(Collected data entries)

________________

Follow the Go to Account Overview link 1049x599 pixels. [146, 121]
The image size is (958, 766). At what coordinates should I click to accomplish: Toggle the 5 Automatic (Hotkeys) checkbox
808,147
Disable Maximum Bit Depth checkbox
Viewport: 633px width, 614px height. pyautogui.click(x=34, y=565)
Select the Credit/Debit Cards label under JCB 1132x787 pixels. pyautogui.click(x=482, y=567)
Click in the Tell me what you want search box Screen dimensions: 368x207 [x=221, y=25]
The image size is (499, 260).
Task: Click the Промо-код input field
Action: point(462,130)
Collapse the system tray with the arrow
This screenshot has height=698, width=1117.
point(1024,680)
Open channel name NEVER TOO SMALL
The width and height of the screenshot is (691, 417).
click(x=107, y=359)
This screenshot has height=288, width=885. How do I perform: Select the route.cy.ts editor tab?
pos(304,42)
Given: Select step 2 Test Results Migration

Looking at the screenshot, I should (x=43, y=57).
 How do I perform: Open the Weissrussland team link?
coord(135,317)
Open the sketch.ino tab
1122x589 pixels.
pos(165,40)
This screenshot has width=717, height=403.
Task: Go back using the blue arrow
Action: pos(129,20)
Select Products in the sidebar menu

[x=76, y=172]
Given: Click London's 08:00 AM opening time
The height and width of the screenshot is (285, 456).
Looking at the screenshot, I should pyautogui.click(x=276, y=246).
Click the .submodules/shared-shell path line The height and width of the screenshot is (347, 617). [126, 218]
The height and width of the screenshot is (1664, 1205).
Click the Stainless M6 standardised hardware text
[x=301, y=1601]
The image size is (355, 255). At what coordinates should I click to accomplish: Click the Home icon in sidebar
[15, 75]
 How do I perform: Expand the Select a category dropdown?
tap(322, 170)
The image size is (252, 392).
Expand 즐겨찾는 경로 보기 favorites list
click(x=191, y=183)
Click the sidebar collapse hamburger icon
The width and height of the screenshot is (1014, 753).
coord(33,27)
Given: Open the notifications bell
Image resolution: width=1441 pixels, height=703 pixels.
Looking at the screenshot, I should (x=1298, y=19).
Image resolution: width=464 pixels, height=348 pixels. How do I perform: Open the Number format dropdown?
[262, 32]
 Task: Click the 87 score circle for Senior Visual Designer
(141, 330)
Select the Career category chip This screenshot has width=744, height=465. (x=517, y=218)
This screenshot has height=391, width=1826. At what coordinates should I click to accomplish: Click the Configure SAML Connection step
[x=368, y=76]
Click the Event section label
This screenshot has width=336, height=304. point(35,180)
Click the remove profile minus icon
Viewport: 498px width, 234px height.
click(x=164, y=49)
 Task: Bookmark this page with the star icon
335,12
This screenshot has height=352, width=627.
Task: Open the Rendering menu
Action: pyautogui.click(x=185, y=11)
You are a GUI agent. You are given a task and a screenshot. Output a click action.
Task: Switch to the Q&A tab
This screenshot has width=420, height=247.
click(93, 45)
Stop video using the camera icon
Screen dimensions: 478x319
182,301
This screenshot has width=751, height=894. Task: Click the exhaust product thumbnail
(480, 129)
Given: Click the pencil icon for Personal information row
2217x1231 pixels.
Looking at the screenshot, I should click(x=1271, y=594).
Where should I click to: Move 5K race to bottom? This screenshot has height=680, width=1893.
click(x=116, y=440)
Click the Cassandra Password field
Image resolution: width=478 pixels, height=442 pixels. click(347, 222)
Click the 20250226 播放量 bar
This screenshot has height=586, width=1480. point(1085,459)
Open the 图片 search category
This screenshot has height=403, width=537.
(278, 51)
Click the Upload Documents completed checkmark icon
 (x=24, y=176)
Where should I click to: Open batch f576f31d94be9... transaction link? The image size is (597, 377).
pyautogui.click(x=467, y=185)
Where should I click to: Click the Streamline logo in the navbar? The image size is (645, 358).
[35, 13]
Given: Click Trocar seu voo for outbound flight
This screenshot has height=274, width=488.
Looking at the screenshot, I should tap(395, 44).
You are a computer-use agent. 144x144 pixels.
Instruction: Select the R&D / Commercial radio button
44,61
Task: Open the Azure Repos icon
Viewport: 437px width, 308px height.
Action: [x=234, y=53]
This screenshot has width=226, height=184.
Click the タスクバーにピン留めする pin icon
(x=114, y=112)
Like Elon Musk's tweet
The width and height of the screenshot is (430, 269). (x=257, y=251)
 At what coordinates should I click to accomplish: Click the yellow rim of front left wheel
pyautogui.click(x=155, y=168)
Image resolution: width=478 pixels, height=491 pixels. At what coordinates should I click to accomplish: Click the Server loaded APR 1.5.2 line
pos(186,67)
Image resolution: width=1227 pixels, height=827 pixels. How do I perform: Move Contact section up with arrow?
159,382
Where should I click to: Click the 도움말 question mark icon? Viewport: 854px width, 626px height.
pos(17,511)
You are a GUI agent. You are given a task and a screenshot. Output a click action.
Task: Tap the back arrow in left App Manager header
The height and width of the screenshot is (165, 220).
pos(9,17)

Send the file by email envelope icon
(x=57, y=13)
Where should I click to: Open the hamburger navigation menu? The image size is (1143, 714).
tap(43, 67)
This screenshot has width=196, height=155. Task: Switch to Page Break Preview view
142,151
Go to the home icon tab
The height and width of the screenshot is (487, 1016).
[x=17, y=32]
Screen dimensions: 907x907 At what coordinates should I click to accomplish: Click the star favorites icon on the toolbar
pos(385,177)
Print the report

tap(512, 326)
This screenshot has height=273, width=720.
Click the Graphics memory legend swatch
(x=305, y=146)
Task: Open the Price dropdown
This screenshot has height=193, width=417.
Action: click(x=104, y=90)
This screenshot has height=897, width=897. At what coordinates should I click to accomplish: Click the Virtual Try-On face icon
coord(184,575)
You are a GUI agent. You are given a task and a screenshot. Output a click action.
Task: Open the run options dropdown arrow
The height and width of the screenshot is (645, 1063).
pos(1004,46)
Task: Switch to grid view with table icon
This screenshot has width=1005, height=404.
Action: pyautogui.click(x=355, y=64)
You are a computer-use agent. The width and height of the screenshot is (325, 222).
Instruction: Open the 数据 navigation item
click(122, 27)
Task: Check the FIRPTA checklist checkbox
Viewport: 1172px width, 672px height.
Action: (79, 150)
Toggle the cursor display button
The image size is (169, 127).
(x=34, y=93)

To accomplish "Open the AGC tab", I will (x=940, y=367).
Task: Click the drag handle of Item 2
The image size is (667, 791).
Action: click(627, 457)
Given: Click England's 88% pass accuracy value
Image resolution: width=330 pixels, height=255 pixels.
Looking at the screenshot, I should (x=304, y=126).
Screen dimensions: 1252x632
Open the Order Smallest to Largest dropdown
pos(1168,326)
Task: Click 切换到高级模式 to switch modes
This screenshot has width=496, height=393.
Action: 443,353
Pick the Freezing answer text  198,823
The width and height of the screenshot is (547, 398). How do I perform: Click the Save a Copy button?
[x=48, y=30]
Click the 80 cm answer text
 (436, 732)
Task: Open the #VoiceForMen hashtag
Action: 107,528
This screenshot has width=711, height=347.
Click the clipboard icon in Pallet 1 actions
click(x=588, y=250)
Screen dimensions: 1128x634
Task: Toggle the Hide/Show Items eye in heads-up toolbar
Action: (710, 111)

________________

Assigned task
Give back each entry above precisely as it was written.

Result of the exercise
Follow the Go to Account Overview link 1049x599 pixels. [146, 121]
The image size is (958, 766). At what coordinates should I click to accomplish: Toggle the 5 Automatic (Hotkeys) checkbox
808,147
Disable Maximum Bit Depth checkbox
Viewport: 633px width, 614px height. pyautogui.click(x=34, y=565)
Select the Credit/Debit Cards label under JCB 1132x787 pixels. pyautogui.click(x=482, y=567)
Click in the Tell me what you want search box Screen dimensions: 368x207 [x=221, y=25]
The image size is (499, 260).
Task: Click the Промо-код input field
Action: point(462,130)
Collapse the system tray with the arrow
This screenshot has height=698, width=1117.
point(1024,680)
Open channel name NEVER TOO SMALL
The width and height of the screenshot is (691, 417).
click(x=107, y=359)
This screenshot has height=288, width=885. How do I perform: Select the route.cy.ts editor tab?
pos(304,42)
Given: Select step 2 Test Results Migration

Looking at the screenshot, I should (x=43, y=57).
 How do I perform: Open the Weissrussland team link?
coord(135,317)
Open the sketch.ino tab
1122x589 pixels.
pos(165,40)
This screenshot has width=717, height=403.
Task: Go back using the blue arrow
Action: pos(129,20)
Select Products in the sidebar menu

[x=76, y=172]
Given: Click London's 08:00 AM opening time
The height and width of the screenshot is (285, 456).
Looking at the screenshot, I should pyautogui.click(x=276, y=246).
Click the .submodules/shared-shell path line The height and width of the screenshot is (347, 617). [126, 218]
The height and width of the screenshot is (1664, 1205).
Click the Stainless M6 standardised hardware text
[x=301, y=1601]
The image size is (355, 255). At what coordinates should I click to accomplish: Click the Home icon in sidebar
[15, 75]
 How do I perform: Expand the Select a category dropdown?
tap(322, 170)
The image size is (252, 392).
Expand 즐겨찾는 경로 보기 favorites list
click(x=191, y=183)
Click the sidebar collapse hamburger icon
The width and height of the screenshot is (1014, 753).
coord(33,27)
Given: Open the notifications bell
Image resolution: width=1441 pixels, height=703 pixels.
Looking at the screenshot, I should (x=1298, y=19).
Image resolution: width=464 pixels, height=348 pixels. How do I perform: Open the Number format dropdown?
[262, 32]
 Task: Click the 87 score circle for Senior Visual Designer
(141, 330)
Select the Career category chip This screenshot has width=744, height=465. (x=517, y=218)
This screenshot has height=391, width=1826. At what coordinates should I click to accomplish: Click the Configure SAML Connection step
[x=368, y=76]
Click the Event section label
This screenshot has width=336, height=304. point(35,180)
Click the remove profile minus icon
Viewport: 498px width, 234px height.
click(x=164, y=49)
 Task: Bookmark this page with the star icon
335,12
This screenshot has height=352, width=627.
Task: Open the Rendering menu
Action: pyautogui.click(x=185, y=11)
You are a GUI agent. You are given a task and a screenshot. Output a click action.
Task: Switch to the Q&A tab
This screenshot has width=420, height=247.
click(93, 45)
Stop video using the camera icon
Screen dimensions: 478x319
182,301
This screenshot has width=751, height=894. Task: Click the exhaust product thumbnail
(480, 129)
Given: Click the pencil icon for Personal information row
2217x1231 pixels.
Looking at the screenshot, I should click(x=1271, y=594).
Where should I click to: Move 5K race to bottom? This screenshot has height=680, width=1893.
click(x=116, y=440)
Click the Cassandra Password field
Image resolution: width=478 pixels, height=442 pixels. click(347, 222)
Click the 20250226 播放量 bar
This screenshot has height=586, width=1480. point(1085,459)
Open the 图片 search category
This screenshot has height=403, width=537.
(278, 51)
Click the Upload Documents completed checkmark icon
 (x=24, y=176)
Where should I click to: Open batch f576f31d94be9... transaction link? The image size is (597, 377).
pyautogui.click(x=467, y=185)
Where should I click to: Click the Streamline logo in the navbar? The image size is (645, 358).
[35, 13]
Given: Click Trocar seu voo for outbound flight
This screenshot has height=274, width=488.
Looking at the screenshot, I should tap(395, 44).
You are a computer-use agent. 144x144 pixels.
Instruction: Select the R&D / Commercial radio button
44,61
Task: Open the Azure Repos icon
Viewport: 437px width, 308px height.
Action: [x=234, y=53]
This screenshot has width=226, height=184.
Click the タスクバーにピン留めする pin icon
(x=114, y=112)
Like Elon Musk's tweet
The width and height of the screenshot is (430, 269). (x=257, y=251)
 At what coordinates should I click to accomplish: Click the yellow rim of front left wheel
pyautogui.click(x=155, y=168)
Image resolution: width=478 pixels, height=491 pixels. At what coordinates should I click to accomplish: Click the Server loaded APR 1.5.2 line
pos(186,67)
Image resolution: width=1227 pixels, height=827 pixels. How do I perform: Move Contact section up with arrow?
159,382
Where should I click to: Click the 도움말 question mark icon? Viewport: 854px width, 626px height.
pos(17,511)
You are a GUI agent. You are given a task and a screenshot. Output a click action.
Task: Tap the back arrow in left App Manager header
The height and width of the screenshot is (165, 220).
pos(9,17)

Send the file by email envelope icon
(x=57, y=13)
Where should I click to: Open the hamburger navigation menu? The image size is (1143, 714).
tap(43, 67)
This screenshot has width=196, height=155. Task: Switch to Page Break Preview view
142,151
Go to the home icon tab
The height and width of the screenshot is (487, 1016).
[x=17, y=32]
Screen dimensions: 907x907 At what coordinates should I click to accomplish: Click the star favorites icon on the toolbar
pos(385,177)
Print the report

tap(512, 326)
This screenshot has height=273, width=720.
Click the Graphics memory legend swatch
(x=305, y=146)
Task: Open the Price dropdown
This screenshot has height=193, width=417.
Action: click(x=104, y=90)
This screenshot has height=897, width=897. At what coordinates should I click to accomplish: Click the Virtual Try-On face icon
coord(184,575)
You are a GUI agent. You are given a task and a screenshot. Output a click action.
Task: Open the run options dropdown arrow
The height and width of the screenshot is (645, 1063).
pos(1004,46)
Task: Switch to grid view with table icon
This screenshot has width=1005, height=404.
Action: pyautogui.click(x=355, y=64)
You are a computer-use agent. The width and height of the screenshot is (325, 222).
Instruction: Open the 数据 navigation item
click(122, 27)
Task: Check the FIRPTA checklist checkbox
Viewport: 1172px width, 672px height.
Action: (79, 150)
Toggle the cursor display button
The image size is (169, 127).
(x=34, y=93)

To accomplish "Open the AGC tab", I will (x=940, y=367).
Task: Click the drag handle of Item 2
The image size is (667, 791).
Action: click(627, 457)
Given: Click England's 88% pass accuracy value
Image resolution: width=330 pixels, height=255 pixels.
Looking at the screenshot, I should (x=304, y=126).
Screen dimensions: 1252x632
Open the Order Smallest to Largest dropdown
pos(1168,326)
Task: Click 切换到高级模式 to switch modes
This screenshot has width=496, height=393.
Action: 443,353
Pick the Freezing answer text  198,823
The width and height of the screenshot is (547, 398). How do I perform: Click the Save a Copy button?
[x=48, y=30]
Click the 80 cm answer text
 (436, 732)
Task: Open the #VoiceForMen hashtag
Action: 107,528
This screenshot has width=711, height=347.
Click the clipboard icon in Pallet 1 actions
click(x=588, y=250)
Screen dimensions: 1128x634
Task: Toggle the Hide/Show Items eye in heads-up toolbar
Action: (710, 111)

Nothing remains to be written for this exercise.